ABSTRACT

The active participation of the masses, and the extension of the right of suffrage to the very lowest and most ignorant classes have, moreover, favored the admission of so many vulgar and cant terms that in politics, above all, the line between slang and solemn speech is not always perceptible. Where appeals are made at every election to vast assemblies, not unfrequently consisting largely of so-called Mean Whites, and of Blacks but recently emancipated from slavery and all its blighting consequences, strong colors must be used to paint the adversary, and still stronger language to impress the dull minds. (M. Schele de Vere, Americanisms [1872] 249)
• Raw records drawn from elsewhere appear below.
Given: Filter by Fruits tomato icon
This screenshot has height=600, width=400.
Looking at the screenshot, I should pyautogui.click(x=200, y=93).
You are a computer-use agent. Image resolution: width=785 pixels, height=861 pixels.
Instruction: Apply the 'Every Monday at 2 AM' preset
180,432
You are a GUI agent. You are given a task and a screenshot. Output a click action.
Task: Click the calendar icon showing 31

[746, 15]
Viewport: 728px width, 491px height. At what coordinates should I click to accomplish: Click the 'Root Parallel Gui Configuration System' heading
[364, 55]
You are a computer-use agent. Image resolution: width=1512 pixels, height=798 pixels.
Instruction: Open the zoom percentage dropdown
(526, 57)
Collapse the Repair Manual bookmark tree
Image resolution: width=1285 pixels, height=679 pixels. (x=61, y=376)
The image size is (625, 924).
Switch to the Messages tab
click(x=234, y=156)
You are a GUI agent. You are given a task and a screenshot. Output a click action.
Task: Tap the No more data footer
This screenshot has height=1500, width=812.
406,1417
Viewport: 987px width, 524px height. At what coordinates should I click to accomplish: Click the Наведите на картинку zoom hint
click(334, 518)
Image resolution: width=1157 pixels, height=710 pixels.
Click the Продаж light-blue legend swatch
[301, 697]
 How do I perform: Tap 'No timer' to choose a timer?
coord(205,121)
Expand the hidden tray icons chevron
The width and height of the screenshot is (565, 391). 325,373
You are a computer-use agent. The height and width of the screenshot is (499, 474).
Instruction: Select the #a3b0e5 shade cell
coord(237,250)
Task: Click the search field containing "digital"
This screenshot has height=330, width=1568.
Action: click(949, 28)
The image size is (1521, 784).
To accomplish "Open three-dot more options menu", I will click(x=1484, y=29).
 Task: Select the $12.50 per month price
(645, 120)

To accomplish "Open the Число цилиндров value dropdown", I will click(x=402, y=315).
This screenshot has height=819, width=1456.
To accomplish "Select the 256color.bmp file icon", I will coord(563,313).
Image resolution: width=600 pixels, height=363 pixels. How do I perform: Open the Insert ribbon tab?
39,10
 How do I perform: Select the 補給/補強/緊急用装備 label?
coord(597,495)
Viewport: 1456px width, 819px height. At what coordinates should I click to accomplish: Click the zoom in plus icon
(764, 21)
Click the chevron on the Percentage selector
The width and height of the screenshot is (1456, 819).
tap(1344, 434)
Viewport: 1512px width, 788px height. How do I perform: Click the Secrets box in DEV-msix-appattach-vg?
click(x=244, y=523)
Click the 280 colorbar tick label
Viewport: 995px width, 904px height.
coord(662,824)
Two years after the Fifteenth Amendment granted the elective franchise to African American men, writer M. (Maximilian) Schele de Vere focused on the relation between “the extension of the right of suffrage to the very lowest and most ignorant classes” and the fl uctuation, even corruption, of speech, in particular the blurring of “the line between slang and solemn speech.” As the last two chapters have shown, antebellum Americans often turned to discussions of language-for example, debates about political language or vocal propriety-to manage anxieties about national citizenship, particularly concerns about whose voices could count in the body politic and whose could not. After the Civil War, too, ideas about language similarly emerged to manage concerns about citizenship in new ways, as indicated by Schele de Vere’s commentary. For, at the same time that Schele de Vere expresses linguistic concern about the destabilization of the “line between slang and solemn speech,” he places this concern within the context of a more sweeping sociopolitical concern about “the extension of the right of suffrage to the very lowest and most ignorant classes,” a right which had indeed been extended to “so-called Mean Whites” and “Blacks but recently emancipated from slavery.”